# 3Gal Grow Bag Organic Soil Mix Plz?



## RatherBBurnin (Jun 20, 2007)

So ive never grown strictly organic.. and mrwakenbake was talking about making the bottom of the pot "hot" compared to the other parts.. so by the time the roots make it there they can with stand the nutes etc.. 

So heres my question.. 3gal grow bags... How many layers do i need, and what mix is each layer going to be... Im planning on starting with straight perlite, triple mix ( manure, top soil, peat moss), i know fish emulsion, bone and blood meal, worm ****... but just not sure of the ratios etc..


----------



## Mr.Wakenbake (Jun 20, 2007)

I think it was another member talking about it.. Personally i dont' use amendments in my soil, as I am a bottle grower. I am just too lazy.

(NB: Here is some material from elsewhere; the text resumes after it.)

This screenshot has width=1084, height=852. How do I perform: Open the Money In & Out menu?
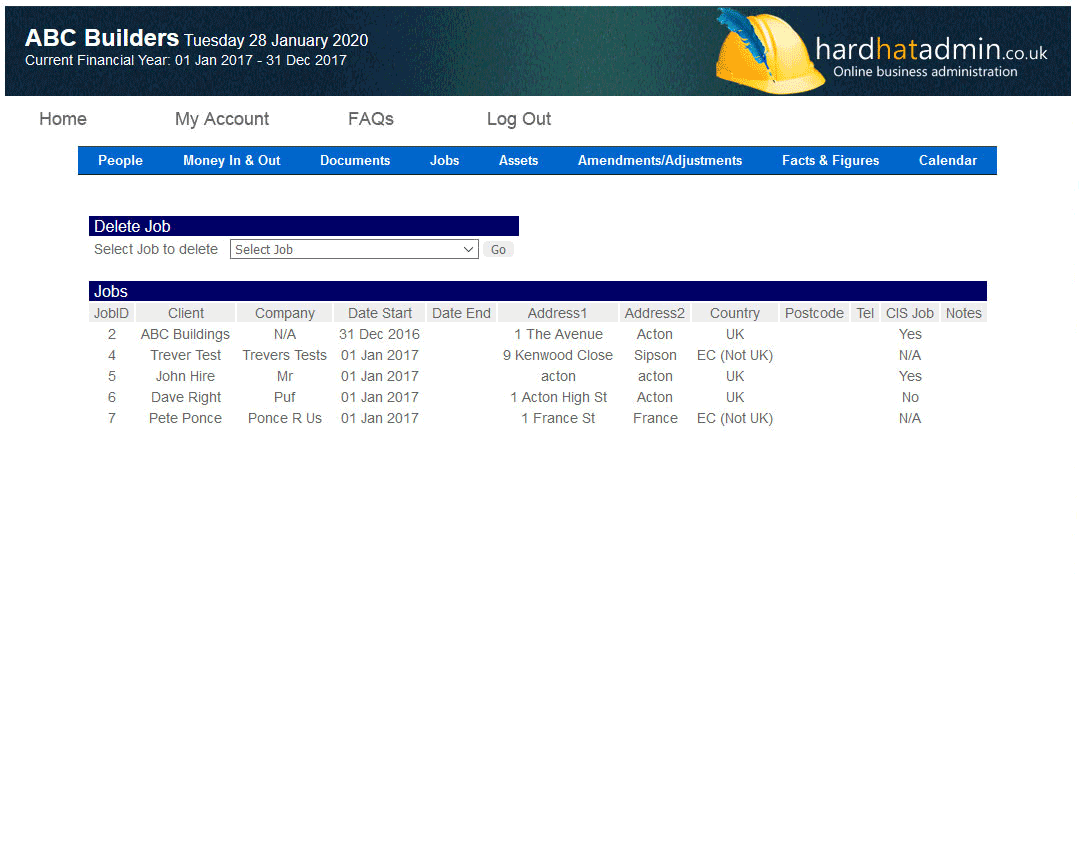click(x=232, y=160)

If you want to grow organic just invest in a nice line of nutes if you are just starting out. As you learn more about organics you can venture into the amendments and things.


----------



## bombbudpuffa (Jun 20, 2007)

> talking about making the bottom of the pot "hot"

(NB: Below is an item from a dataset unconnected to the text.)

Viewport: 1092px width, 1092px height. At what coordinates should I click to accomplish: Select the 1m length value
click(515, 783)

You wouldn't be able to make it too _hot_ in comparison to the rest of the soil. Your roots will hit the bottom faster than you may think.


----------



## RatherBBurnin (Jun 20, 2007)

Ok, Well then if i am having to add liquid nutes thats fine.. what should my soil mix be though??? triple mix, perlite and worm ****???


----------



## Mr.Wakenbake (Jun 20, 2007)

I use a custom soil mix. 

My mix goes as follows.

1 Block or 40l bag of coco peat or coco coir.
1 40# bag of Humus
2 bags of perlite
1 20-40# bag of organic  no nutrients added soil.
Dolomite lime as needed. Normally at the rate of 2 Tsp per gallon of grow medium.All pH dependant though.


----------



## Dankerz (Jun 20, 2007)

allways had great results with
start plants in:
PromixBX
xtra perlite
wormcastings
---
trans into:
promixBX
xtra perlite
wormcasts
blood/bone meal
   and i used pureblend pro nutes for soil.


----------